あらすじ
原田夕菜は、冴え渡る秋の朝、突如届いた匿名の一通「鈴音村には呪われた秘密があります K」に導かれ、新聞記者として噂絶えぬ山村・鈴音村へと足を踏み入れた。村に着くと、村長は曖昧な返答ばかりを繰り返し、取材の糸口はどこにも見当たらなかった。さらに、突如立ち込める濃霧により、夕菜は車を走らせることも困難になり、仕方なく、ひっそりと佇む古びた民家に身を寄せることとなった。そこは、疲れた面持ちの老婆と、どこか物憂げな表情を浮かべる二人の孫が暮らす家であった。
夜、家の静寂を破るかのように、かすかな足音と低いささやきが廊下に響いた。翌朝、朝食の支度をする中、一人の孫が震える手で一枚の絵を差し出す。その絵には、戦時中に命を落としたらしい三人の兵士が描かれており、各々の名前と、あまりにも異様な死の瞬間が細かに記されていた。幼き声で「夢で見たんだ」と告げるその言葉は、どこか儚くも悲哀に満ち、村に秘められた暗い伝承を予感させた。

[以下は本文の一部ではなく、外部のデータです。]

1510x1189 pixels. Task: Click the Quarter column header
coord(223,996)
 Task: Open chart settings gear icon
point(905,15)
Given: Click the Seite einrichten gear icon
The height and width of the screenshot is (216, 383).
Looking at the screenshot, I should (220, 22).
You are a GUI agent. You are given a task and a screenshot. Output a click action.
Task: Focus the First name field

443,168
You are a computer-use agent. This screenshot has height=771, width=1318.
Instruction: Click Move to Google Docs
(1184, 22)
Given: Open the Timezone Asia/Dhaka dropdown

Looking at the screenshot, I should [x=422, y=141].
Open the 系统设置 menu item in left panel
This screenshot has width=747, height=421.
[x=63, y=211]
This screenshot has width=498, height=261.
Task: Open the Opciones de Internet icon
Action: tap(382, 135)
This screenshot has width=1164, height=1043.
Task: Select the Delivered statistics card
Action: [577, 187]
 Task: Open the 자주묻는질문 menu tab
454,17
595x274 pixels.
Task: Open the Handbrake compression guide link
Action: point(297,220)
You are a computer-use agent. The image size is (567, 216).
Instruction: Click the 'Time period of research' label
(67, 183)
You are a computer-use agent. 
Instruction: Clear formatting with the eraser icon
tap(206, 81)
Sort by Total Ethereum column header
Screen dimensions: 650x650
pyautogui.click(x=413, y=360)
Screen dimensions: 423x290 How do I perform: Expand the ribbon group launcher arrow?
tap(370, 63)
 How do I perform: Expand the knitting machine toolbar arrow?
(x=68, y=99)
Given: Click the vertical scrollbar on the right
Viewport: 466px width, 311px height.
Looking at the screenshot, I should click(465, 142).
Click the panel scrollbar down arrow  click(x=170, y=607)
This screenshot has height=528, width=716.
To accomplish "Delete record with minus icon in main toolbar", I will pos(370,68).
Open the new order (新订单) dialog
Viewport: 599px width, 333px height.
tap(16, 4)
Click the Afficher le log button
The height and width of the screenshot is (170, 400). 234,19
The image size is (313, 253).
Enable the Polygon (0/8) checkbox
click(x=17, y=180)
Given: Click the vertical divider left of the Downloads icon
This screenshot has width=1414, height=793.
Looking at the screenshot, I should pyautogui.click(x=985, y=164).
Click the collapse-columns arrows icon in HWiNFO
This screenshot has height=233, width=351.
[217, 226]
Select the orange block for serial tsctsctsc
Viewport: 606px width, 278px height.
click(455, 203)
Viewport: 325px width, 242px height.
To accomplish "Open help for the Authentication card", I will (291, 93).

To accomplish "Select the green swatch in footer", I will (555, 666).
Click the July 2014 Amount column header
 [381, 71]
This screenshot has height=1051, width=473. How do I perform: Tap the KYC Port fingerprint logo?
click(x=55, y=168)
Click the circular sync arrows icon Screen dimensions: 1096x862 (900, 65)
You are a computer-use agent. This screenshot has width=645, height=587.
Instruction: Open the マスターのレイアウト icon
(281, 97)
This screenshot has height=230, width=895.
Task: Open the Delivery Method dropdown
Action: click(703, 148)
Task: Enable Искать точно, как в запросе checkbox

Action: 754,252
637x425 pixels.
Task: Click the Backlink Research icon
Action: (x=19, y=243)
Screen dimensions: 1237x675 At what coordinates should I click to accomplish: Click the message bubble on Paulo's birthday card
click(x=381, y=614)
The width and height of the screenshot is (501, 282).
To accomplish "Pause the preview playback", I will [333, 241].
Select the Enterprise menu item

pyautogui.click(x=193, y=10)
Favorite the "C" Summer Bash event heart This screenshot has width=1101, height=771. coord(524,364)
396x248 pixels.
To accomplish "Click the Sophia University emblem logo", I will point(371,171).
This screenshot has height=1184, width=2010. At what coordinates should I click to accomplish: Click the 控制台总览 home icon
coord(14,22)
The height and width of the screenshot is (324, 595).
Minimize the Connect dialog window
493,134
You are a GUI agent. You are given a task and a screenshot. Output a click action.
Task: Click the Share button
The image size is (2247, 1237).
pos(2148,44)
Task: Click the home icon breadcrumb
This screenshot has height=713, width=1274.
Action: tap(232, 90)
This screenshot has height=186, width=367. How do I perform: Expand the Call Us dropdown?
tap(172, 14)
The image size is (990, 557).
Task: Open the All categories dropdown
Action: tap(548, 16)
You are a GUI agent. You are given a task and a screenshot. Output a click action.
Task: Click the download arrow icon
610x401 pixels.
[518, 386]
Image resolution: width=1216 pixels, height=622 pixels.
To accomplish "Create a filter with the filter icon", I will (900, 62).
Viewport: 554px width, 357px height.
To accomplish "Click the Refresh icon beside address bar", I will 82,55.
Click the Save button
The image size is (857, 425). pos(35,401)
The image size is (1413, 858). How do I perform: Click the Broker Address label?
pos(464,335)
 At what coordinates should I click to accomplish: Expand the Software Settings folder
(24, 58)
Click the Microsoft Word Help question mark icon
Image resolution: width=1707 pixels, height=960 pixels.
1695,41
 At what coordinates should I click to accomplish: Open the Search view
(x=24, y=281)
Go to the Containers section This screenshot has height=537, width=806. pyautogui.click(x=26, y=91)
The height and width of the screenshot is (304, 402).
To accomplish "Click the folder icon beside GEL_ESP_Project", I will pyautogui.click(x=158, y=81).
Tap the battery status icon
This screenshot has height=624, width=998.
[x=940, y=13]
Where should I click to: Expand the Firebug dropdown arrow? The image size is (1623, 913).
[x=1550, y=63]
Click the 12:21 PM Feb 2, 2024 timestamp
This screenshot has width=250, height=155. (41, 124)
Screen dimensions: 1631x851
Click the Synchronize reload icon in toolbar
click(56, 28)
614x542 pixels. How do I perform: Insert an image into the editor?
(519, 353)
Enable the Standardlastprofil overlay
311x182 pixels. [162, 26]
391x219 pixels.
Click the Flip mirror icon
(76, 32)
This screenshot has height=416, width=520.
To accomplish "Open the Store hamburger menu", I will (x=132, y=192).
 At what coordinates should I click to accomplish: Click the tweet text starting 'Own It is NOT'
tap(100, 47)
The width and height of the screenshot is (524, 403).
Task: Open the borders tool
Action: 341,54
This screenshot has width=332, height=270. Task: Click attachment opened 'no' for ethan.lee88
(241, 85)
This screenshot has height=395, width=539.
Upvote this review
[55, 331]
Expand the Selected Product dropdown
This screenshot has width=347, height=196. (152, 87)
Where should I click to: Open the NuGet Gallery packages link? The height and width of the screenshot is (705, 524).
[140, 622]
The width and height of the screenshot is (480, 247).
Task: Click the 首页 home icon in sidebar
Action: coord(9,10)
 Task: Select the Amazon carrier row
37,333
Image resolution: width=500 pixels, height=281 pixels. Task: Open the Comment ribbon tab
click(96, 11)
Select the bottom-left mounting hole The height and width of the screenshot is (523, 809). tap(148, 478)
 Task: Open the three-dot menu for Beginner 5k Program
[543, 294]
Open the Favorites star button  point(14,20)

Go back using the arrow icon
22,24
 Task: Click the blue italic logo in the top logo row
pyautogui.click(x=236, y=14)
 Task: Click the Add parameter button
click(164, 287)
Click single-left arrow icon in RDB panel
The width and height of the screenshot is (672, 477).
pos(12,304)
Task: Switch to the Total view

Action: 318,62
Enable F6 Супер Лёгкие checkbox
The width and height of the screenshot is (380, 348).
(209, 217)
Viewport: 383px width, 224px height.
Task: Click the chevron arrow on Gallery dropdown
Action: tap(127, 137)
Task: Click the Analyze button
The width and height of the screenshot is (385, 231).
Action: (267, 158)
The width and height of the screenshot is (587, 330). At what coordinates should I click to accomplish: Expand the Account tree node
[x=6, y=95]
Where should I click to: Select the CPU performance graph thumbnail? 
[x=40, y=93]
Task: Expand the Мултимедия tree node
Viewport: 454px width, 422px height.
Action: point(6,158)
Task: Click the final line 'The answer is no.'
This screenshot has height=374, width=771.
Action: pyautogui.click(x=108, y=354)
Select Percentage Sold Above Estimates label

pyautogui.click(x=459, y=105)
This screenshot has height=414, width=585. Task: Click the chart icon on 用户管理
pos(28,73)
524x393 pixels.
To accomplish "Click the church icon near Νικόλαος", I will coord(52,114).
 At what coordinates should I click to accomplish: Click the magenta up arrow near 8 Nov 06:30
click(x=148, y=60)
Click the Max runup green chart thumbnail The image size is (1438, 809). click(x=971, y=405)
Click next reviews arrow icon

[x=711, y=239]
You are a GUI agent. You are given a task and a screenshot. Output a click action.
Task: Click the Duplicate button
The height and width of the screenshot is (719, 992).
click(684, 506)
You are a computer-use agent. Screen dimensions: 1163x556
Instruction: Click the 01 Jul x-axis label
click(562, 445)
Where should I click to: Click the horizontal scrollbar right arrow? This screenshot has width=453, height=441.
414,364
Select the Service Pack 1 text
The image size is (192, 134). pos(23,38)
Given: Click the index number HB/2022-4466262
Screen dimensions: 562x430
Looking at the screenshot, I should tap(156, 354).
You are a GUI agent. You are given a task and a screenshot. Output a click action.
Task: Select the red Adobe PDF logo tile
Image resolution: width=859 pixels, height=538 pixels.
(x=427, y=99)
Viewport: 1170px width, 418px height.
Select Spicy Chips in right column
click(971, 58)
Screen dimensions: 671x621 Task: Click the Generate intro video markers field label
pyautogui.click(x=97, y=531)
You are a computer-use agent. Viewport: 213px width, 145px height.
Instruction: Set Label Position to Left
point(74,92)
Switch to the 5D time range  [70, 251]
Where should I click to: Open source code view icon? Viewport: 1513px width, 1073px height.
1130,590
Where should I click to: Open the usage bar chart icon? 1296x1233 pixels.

夕菜は好奇心と不安に駆られ、村の住民たちに話を聞こうと試みるが、皆口を閉ざすか、話題をはぐらかすだけだった。夜毎、濃霧の中に現れるはずの兵士たちの幻影が、彼女の心に深い影を落とす。ある晩、村外れの廃屋で見つけた古びた日記には、「輪廻」とだけ刻まれ、戦争の痛みと未だ癒えぬ罪の記憶が綴られていた。その文面は、村が過去の怨念と因縁によって永遠に繰り返す宿命の舞台であることを暗示していた。
追求を重ねる中、夕菜は次第に自らの記憶の断片が奇妙に呼応する感覚に襲われる。夢の中で、ひとりの兵士の姿が自分自身と重なる瞬間があり、恐怖と混乱が峰を越す。遂に、彼女は廃屋の奥深くで、一枚の古い写真に出会う。その写真には、戦火に散った兵士たちだけでなく、かすかに自身の面影が映し出されており、老婆の呟く言葉――「あなたはずっとここにいた。何度も命を繰り返し、待ち続けていたのです」――が全てを物語っていた。
真実の衝撃に打たれた夕菜は、自らがこの村で戦死した兵士の生まれ変わりであり、運命の輪に組み込まれた存在であったことを悟る。逃れようと足掻くも、濃霧は彼女を包み込み、記憶の深淵へと引きずり込む。鈴音村の呪いは、今日もまた新たな犠牲者を生み出すために、永遠にその輪を回し続けるのだった。